This discussion has been locked.
You can no longer post new replies to this discussion. If you have a question you can start a new discussion

MALI-400 : eglCreateImageKHR, EGL_GL_TEXTURE_2D_KHR and updating textures with the CPU

Hello everybody, I'm currently struggling with the said system.Is there somewhere a *full* sample code for Linux that does create an EGLImage for a texture and demonstrates how to update it with the CPU ?

Reference documentation seems ok but eglGetError keeps telling me I don't know what I'm doing

I won't post my various tries here because they don't work and therefore have no value for the reader, but I've been romaing the web and trying stuff for a while.

Cheers, Tramb

Parents
  • Hello Wasim and thanks for the help,

    I've already seen the thread you link but I don't have any header with mali_egl_image_lock_ptr in my toolchain, I can see these functions with IDA in my libMali.so but I have (of course) no idea about the prototypes.

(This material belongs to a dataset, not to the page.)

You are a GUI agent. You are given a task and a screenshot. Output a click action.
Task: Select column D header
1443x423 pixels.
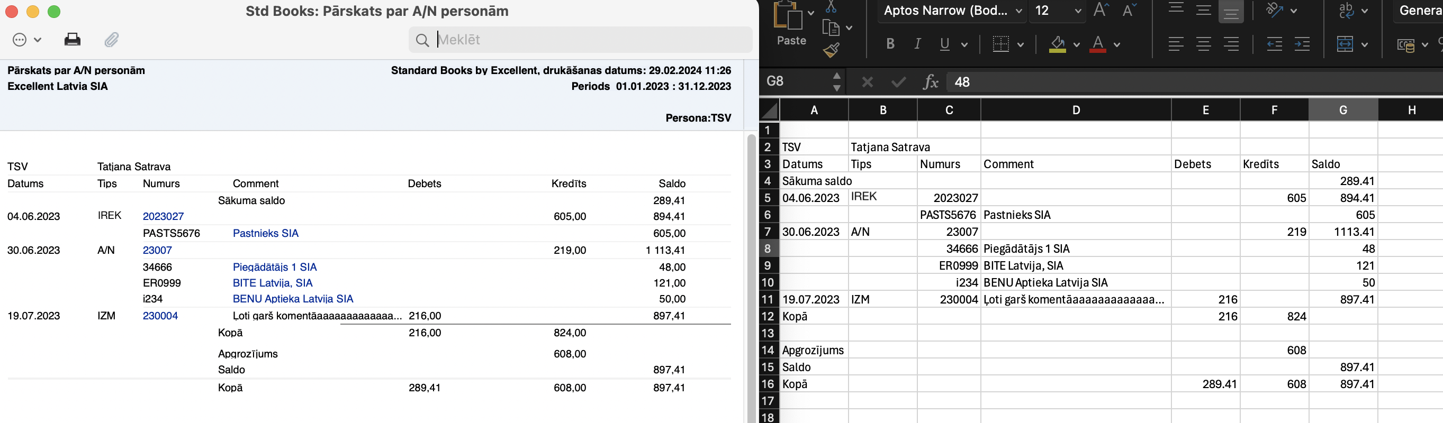pyautogui.click(x=1076, y=110)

    Do you confirm I have to use this mali_egl interface (through dynamic linking and pointer casting, maybe) ? If so I'd need the signatures.

    I found other code on the Internet and I tried to eglLockSurfaceKHR or eglQuerySurface EGL_BITMAP_POINTER_KHR and EGL_BITMAP_PITCH_KHR but without success.

    I'm quite confused about the direction to take.

    To sum up the bigger picture, I'm updating a texture from CPU every frame (no choice there) and I'm trying to avoid the costly texture swizzling in glTexSubImage2D.

    I didn't find a way to specify a linear texture, which would alleviate the cost.

    I didn't find a way to upload a pre-swizzled texture (which I could do sooner, NEONized and multithreaded myself if I knew/reversed the swizzling pattern)

    and last, hence my questions, I didn't find a way to simulate PBO operation to work in place and do my fence synchronization by myself, which would be the best (I guess) option for excellent Mali performance.

    (I'm quite used to low-level programming so OpenGL and even more so OpenGL ES 2 is always a struggle to fight higher level abstraction cost )

    Cheers,

    Bertrand

Reply
  • Hello Wasim and thanks for the help,

    I've already seen the thread you link but I don't have any header with mali_egl_image_lock_ptr in my toolchain, I can see these functions with IDA in my libMali.so but I have (of course) no idea about the prototypes.

    Do you confirm I have to use this mali_egl interface (through dynamic linking and pointer casting, maybe) ? If so I'd need the signatures.

    I found other code on the Internet and I tried to eglLockSurfaceKHR or eglQuerySurface EGL_BITMAP_POINTER_KHR and EGL_BITMAP_PITCH_KHR but without success.

    I'm quite confused about the direction to take.

    To sum up the bigger picture, I'm updating a texture from CPU every frame (no choice there) and I'm trying to avoid the costly texture swizzling in glTexSubImage2D.

    I didn't find a way to specify a linear texture, which would alleviate the cost.

    I didn't find a way to upload a pre-swizzled texture (which I could do sooner, NEONized and multithreaded myself if I knew/reversed the swizzling pattern)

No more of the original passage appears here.